Tottenham Hotspur are about to lose their best player and don't appear to have any strikers. Er?

Poor Tottenham Hotspur. For a long stretch of the 2011/12 season, they were London's top team. For a while, you could talk about them as though they were serious contenders for the Premier League title without too many people snickering at you. And now they're playing in the Europa League.

Some of that is thanks to luck -- a team that finishes fourth in the Premier League does not normally expected to get booted out of the next season's Champions League by a side below them winning the whole thing -- but Spurs shot themselves in the foot with a rather epic collapse over the tail end of the season. They shouldn't have needed Chelsea to lose against Bayern Munich last May. They should have had the situation thoroughly under control.

How much of Tottenham's late-season collapse was down to the speculation linking then-manager Harry Redknapp with the vacant England position? It's hard to say, but Spurs have sorted out any potential problem there by dismissing Redknapp and bringing in former Porto coach Andre Villas-Boas, who had been let go after a calamitous spell at Chelsea, who then rallied to screw Tottenham over in the final game of the season.

The managerial situation is sorted out, then, but there are still plenty of question marks about Villas-Boas' ability to lead a team at this level. He was accused by many of being too 'corporate' with the Blues, and his style seemed to alienate the big stars at Stamford Bridge. His heavy handling of the Luka Modric situation aside, it sounds as though he's learned from his mistakes, but the season could easily hinge on how well Tottenham's players take to their new manager's methods.

Oh, and speaking of Luka Modric, the league's best player almost certainly will not be with the team come September. The Real Madrid rumours are intensifying, and it's clear that the Croatian has no intention of sticking around at White Hart Lane any longer. Losing Modric, who controls the midfield in a way very few are able, will be a major blow to Spurs' ambitions of making the Champions League. But you'd have to imagine that Tottenham will have anticipated their loss -- there's some suggestion that Modric will be replaced with Porto's Joao Moutinho as soon as he's shipped off to the Santiago Bernabeu, which would certainly mitigate some of the damage done by his loss.

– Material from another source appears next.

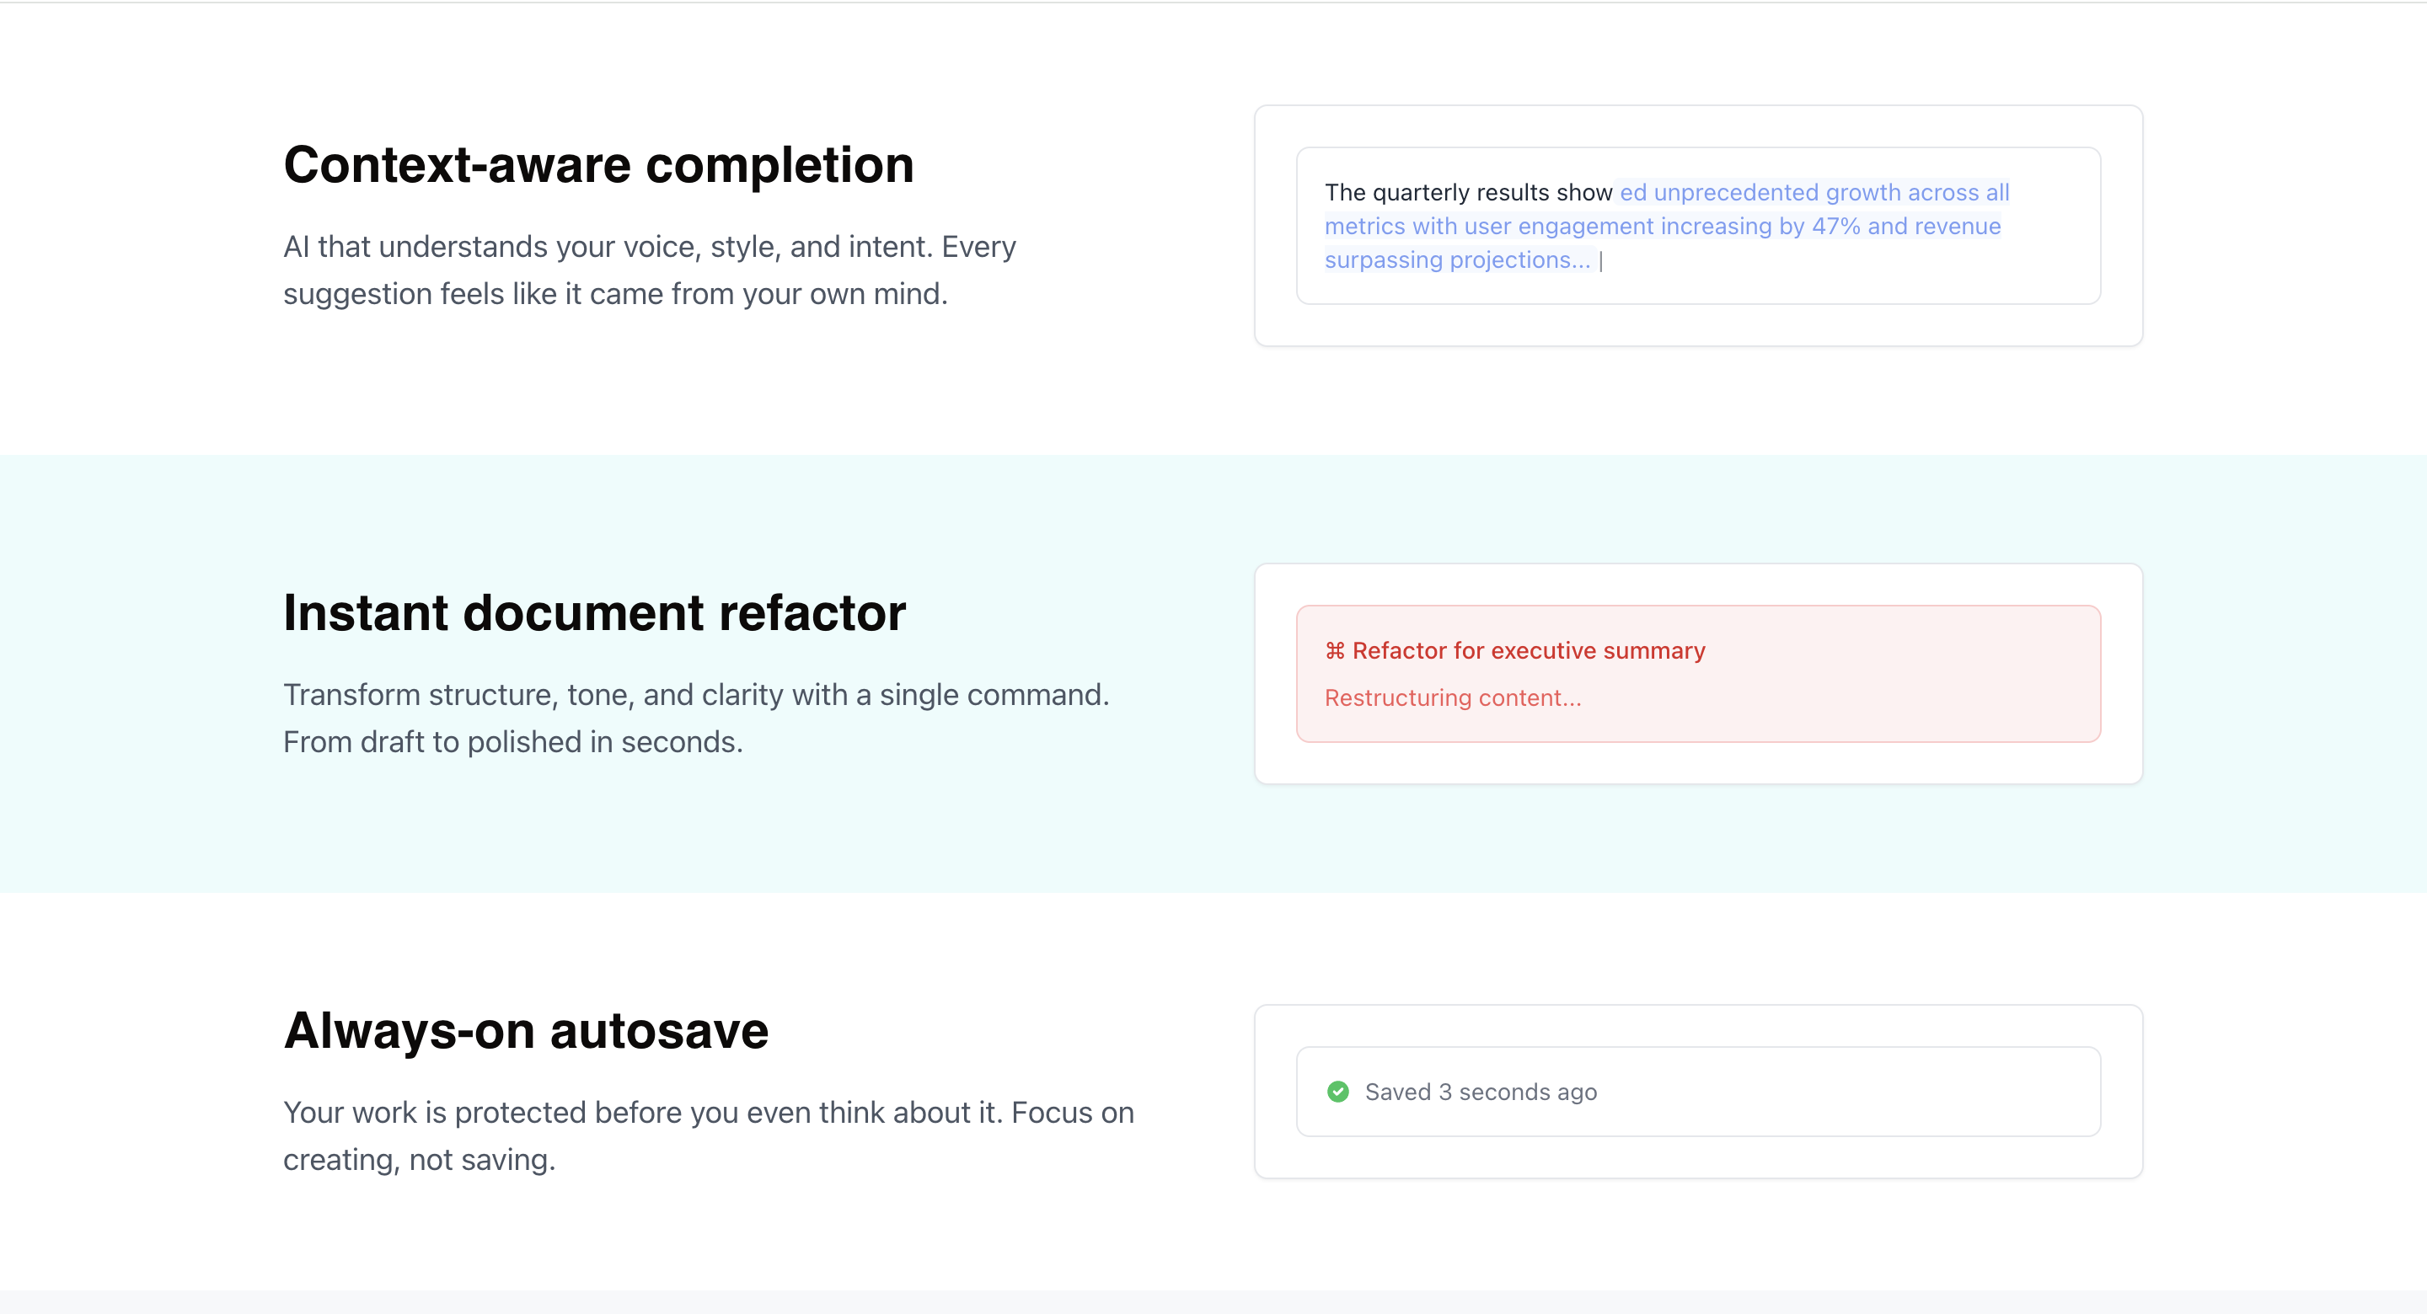The height and width of the screenshot is (1314, 2427).
Task: Click the 'surpassing projections...' suggestion text
Action: pyautogui.click(x=1457, y=261)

Elsewhere, Jan Vertonghen has come in, a move which will turn the centre of Tottenham's back line from a fairly slow, lumbering affair to a different beast entirely. The relatively speedy Vertonghen is much better suited to Villas-Boas' preferred high line than his predecessors in the Tottenham defence, and he's a fine defender on top of that. Gylfi Sigurdsson is another major addition, and he'll battle it out with (and ultimately beat) Rafael van der Vaart for the honour of playing in the hole between Gareth Bale and Aaron Lennon.

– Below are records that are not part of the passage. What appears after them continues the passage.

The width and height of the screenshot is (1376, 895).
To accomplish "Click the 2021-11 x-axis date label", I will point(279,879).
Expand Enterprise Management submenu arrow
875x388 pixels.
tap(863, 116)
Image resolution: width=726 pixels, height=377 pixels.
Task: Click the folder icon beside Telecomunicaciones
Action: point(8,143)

You'll note that I didn't say 'the hole behind the striker'. That's because, as best as I can tell, there is no striker. Emmanuel Adebayor costs too much for Tottenham to keep around. Louis Saha was released. Jermain Defoe appears to be the only reasonable option at centre forward. For a team which thinks it can seriously compete for trophies, that's just sad.

Without Luka Modric and a real centre forward, Spurs simply aren't as good as last year. It's difficult to say just where they'll finish, given the inherent volatility around Villas-Boas, who's had a brilliant season as well as a catastrophic one, but it probably won't be in the top four again.

Last year: 4th; 20W 9D 9L.

This year: 6th. Without Emmanuel Adebayor and Luka Modric, this team is lacking both the subtlety and the bite of last year's edition of Tottenham Hotspur, even if the managerial situation is a little more stable these days.

Key player(s): Gareth Bale. It's easy to forget just how young Bale is. The 23-year-old has been with Spurs for six seasons now, and he's established himself as one of the best pure left wingers in the world. As long as he doesn't keep getting moved around into positions where he's far less effective, he'll be a forced to be reckoned with down that left flank. With Modric on the way out, he's Tottenham's only remaining world-class player.